In meinem Alltag gibt es mehrere positive Elemente nachhaltiger Entwicklung. Wir heizen zum Beispiel zu Hause mit Holz und nicht mit Öl. Auch achte ich im Winter darauf, dass ich die Heizung abstelle, wenn ich ein Fenster öffne und dieses länger offen bleibt zum Lüften. Auf diese Weise wird nicht zum Fenster hinaus geheizt und Wärme gespart. Ein weiteres positives Element ist das Trennen von Abfall. Wir trennen Karton, Pet, Altpapier, Aluminium, Glas, Batterien und leere Tintenpatronen vom normalen Müll. Ebenso steht bei uns draussen ein Komposthaufen. Auf diese Weise produzieren wir als fünfköpfige Familie gerade mal einen Abfallsack pro Woche. Ich finde, dass dies eigentlich nicht sehr viel ist.
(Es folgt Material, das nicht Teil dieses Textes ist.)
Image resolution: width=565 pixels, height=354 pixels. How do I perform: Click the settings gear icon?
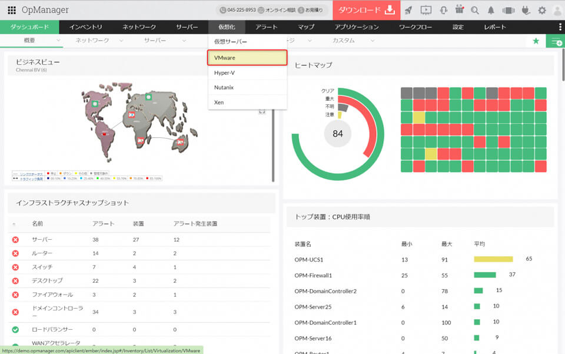click(x=541, y=10)
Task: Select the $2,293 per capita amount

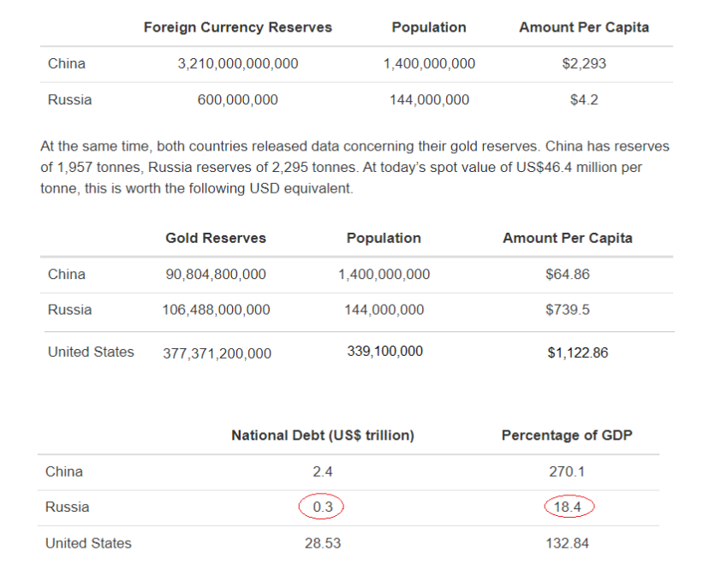Action: 584,64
Im Sommer bewässern wir unseren Garten und die Blumen mit Regenwasser. Wir haben extra ein Ableitungsrohr, das in einen Trog führt, in dem das Wasser gesammelt wird. Ich glaube, ich habe es noch nie erlebt, dass wir den Garten mit Wasser aus der Leitung bewässert haben. Auch achte ich im Haushalt auf einen sparsamen Umgang mit Wasser. Ich stelle zum Beispiel zum Zähneputzen und Abwaschen das Wasser ab.
In letzter Zeit verwenden wir immer mehr Energiesparlampen. Wann immer eine Glühbirne kaputt geht, wird sie durch eine Energiesparlampe ersetzt.
Natürlich gibt es auch negative Elemente nachhaltiger Entwicklung in meinem Alltag. Meiner Meinung nach brauche ich das Auto eigentlich zu viel. Aber vielfach ist es gar nicht anders möglich, denn die öffentlichen Verkehrsmittel fahren ja nicht rund um die Uhr. Und irgendwie muss ich ja wieder nach Hause kommen…
Abgesehen vom Auto, denke ich, dass ich für den Moment ziemlich nachhaltig lebe. Falls ich später einmal ein Haus baue, werde ich sicher darauf achten, dass ich die Sonnenenergie nutzen kann.
Dienstag, 19. Februar 2008
Abonnieren
Kommentare zum Post (Atom)
2 Kommentare:
Einen Abfallsack pro Woche in einem Haushalt, in dem fünf Personen leben, ist wirklich nicht viel! Ich glaube, wir haben mehr, sind aber unter der Woche nur zu viert. Da staune ich wirklich, das muss ich einmal thematisieren bei uns zu Hause.
Das Abfall-Trennen erlebe ich bei uns sehr ähnlich. Wir sammeln nicht gerade Tintenpatronen, aber es gibt auch kaum mehr solche in unserem Haushalt.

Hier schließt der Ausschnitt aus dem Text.